Introduction

Le 26 juillet 2017, la Cour suprême du Canada (« CSC ») a rendu sa décision dans deux pourvois connexes, Clyde River (Hameau) c. Petroleum Geo Services Inc., 2017 CSC 40 (« Clyde River ») et Chippewas of the Thames First Nation c. Pipelines Enbridge inc., 2017 CSC 41 (« Chippewas »). Le plus haut tribunal du pays a conclu que l'Office national de l'énergie (« ONÉ ») avait le mandat, aux termes de la loi, de mener des consultations au sens qu'en donne l'arrêt Haïda et que la Couronne pouvait s'en remettre au processus de consultation de l'ONÉ pour satisfaire, en tout ou en partie, à l'obligation de consulter qui lui incombe. 

Contexte

Les décisions de la CSC découlent de deux autorisations données par l'ONÉ. Dans la première, l'ONÉ avait permis à TGS-NOPEC Geophysical Company (« TGS  ») de procéder à des essais sismiques extracôtiers dans la baie de Baffin et le détroit de Davis. Dans la seconde, l'ONÉ avait fait droit à une demande présentée par Enbridge, aux termes de l'article 58 de la Loi sur l'Office national de l'énergie, en vue d'inverser le sens de l'écoulement du pétrole dans une portion de sa canalisation 9 entre North Westover et Montréal.

(DONNÉES FOURNIES):
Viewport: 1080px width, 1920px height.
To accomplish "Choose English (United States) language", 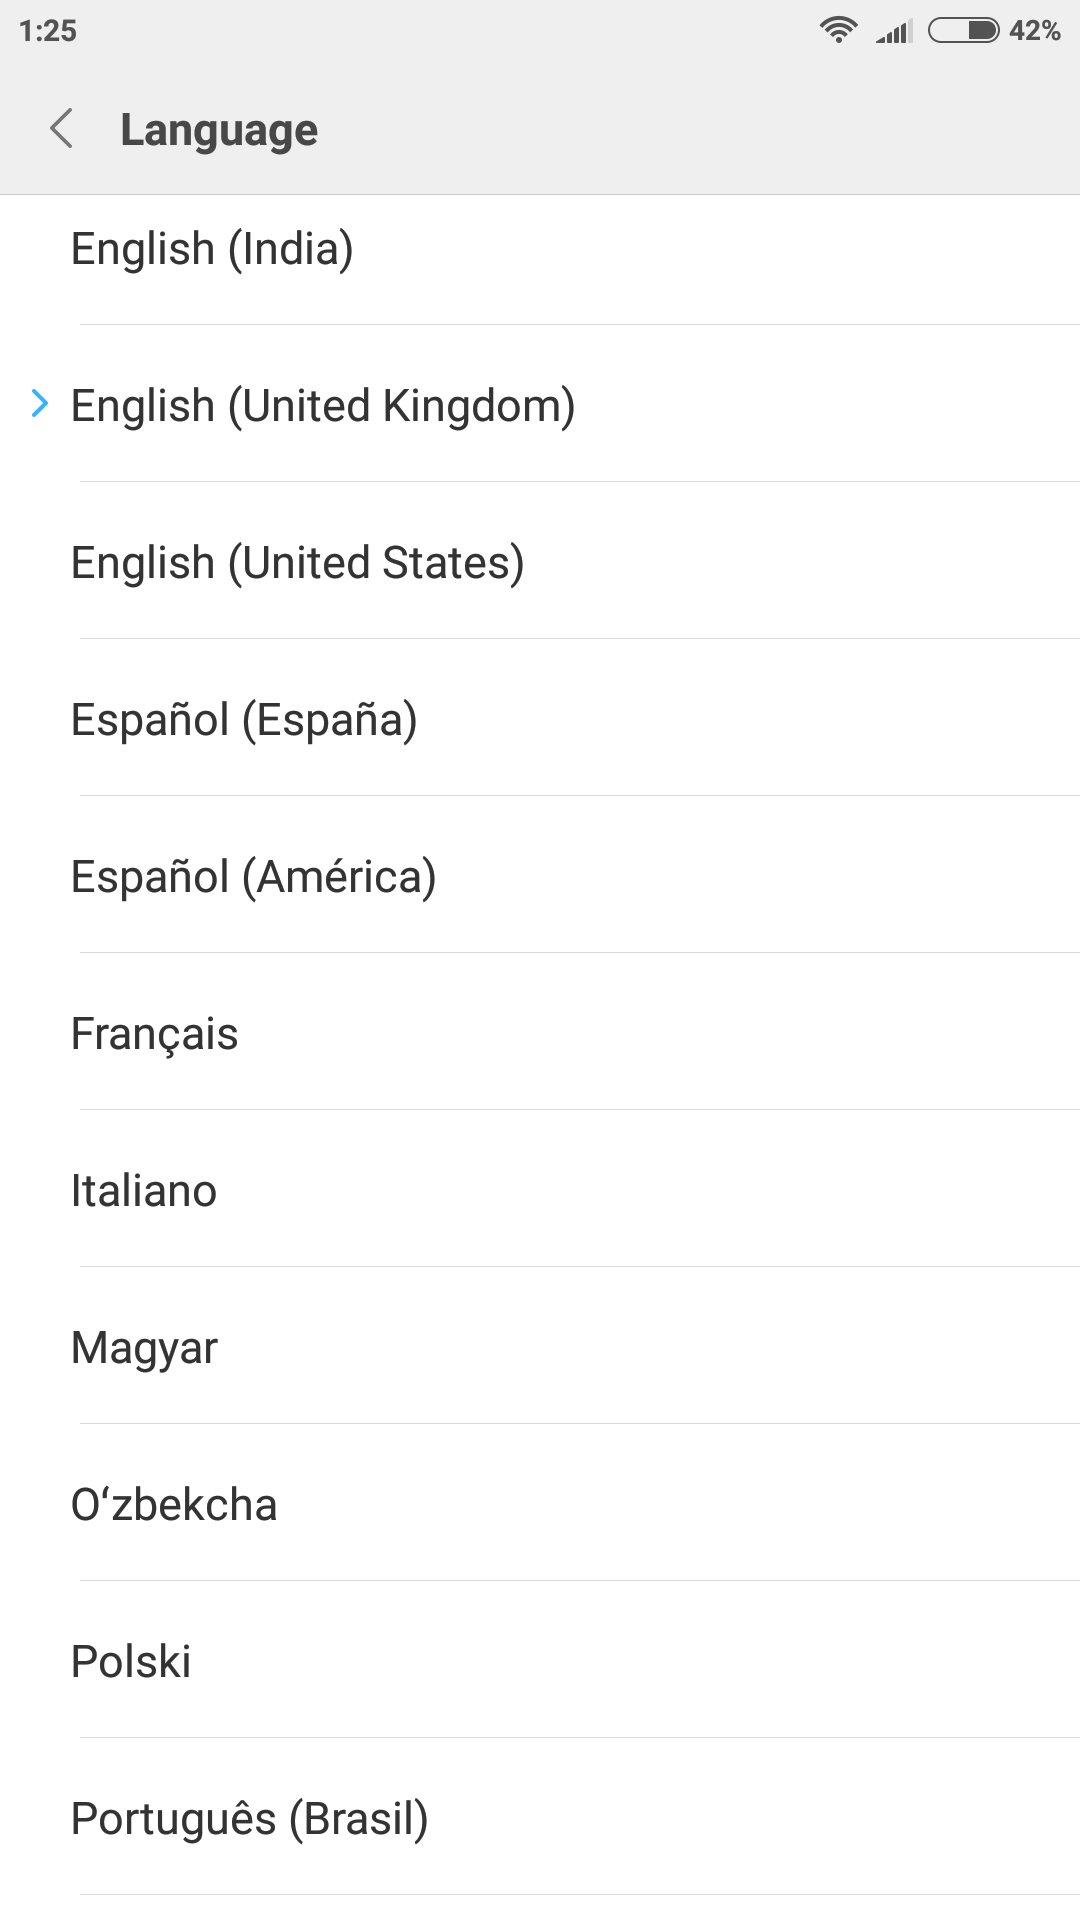I will (x=298, y=563).
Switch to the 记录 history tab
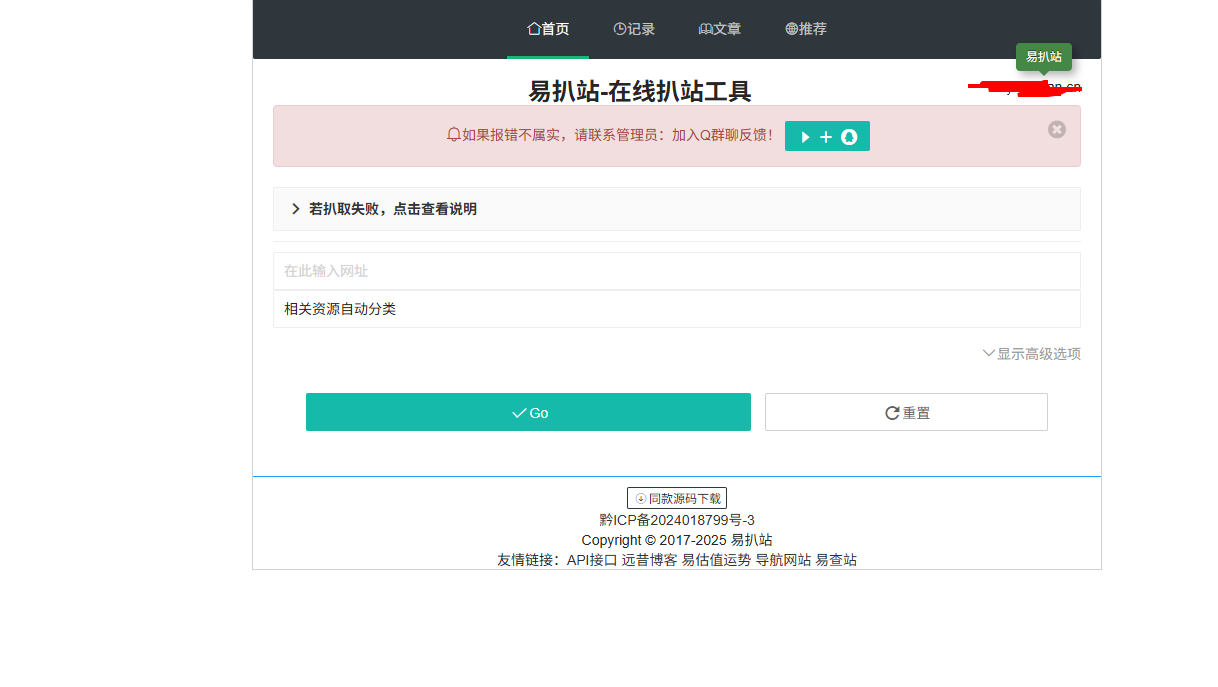This screenshot has width=1218, height=687. (x=634, y=29)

(OBJECTIFS):
1. Traduisez en anglais la phrase suivante de l'extrait sur les arrêts de la CSC : « Les décisions de la CSC découlent de deux autorisations données par l'ONÉ. »
2. D'après l'extrait sur les arrêts de la CSC, répondez :
(a) À quelle date la CSC a-t-elle rendu sa décision dans les deux pourvois ?
(b) Dans quelles eaux TGS a-t-elle été autorisée à effectuer des essais sismiques extracôtiers ?
(c) Entre quels lieux se situe la portion de la canalisation 9 visée par la demande d'Enbridge ?
3. Recopiez tel quel, dans l'extrait sur les arrêts de la CSC, le passage qui commence par les mots contenant "Le 26 juillet 2017, la" et se termine par "qui lui incombe.".
Les lignes fournies ne sont pas requises pour ce travail.

(RÉPONSES PAR TÂCHE):
1. The SCC's decisions stem from two authorizations granted by the NEB.

2.
(a) Le 26 juillet 2017.
(b) Dans la baie de Baffin et le détroit de Davis.
(c) Entre North Westover et Montréal.

3.
Le 26 juillet 2017, la Cour suprême du Canada (« CSC ») a rendu sa décision dans deux pourvois connexes, Clyde River (Hameau) c. Petroleum Geo Services Inc., 2017 CSC 40 (« Clyde River ») et Chippewas of the Thames First Nation c. Pipelines Enbridge inc., 2017 CSC 41 (« Chippewas »). Le plus haut tribunal du pays a conclu que l'Office national de l'énergie (« ONÉ ») avait le mandat, aux termes de la loi, de mener des consultations au sens qu'en donne l'arrêt Haïda et que la Couronne pouvait s'en remettre au processus de consultation de l'ONÉ pour satisfaire, en tout ou en partie, à l'obligation de consulter qui lui incombe.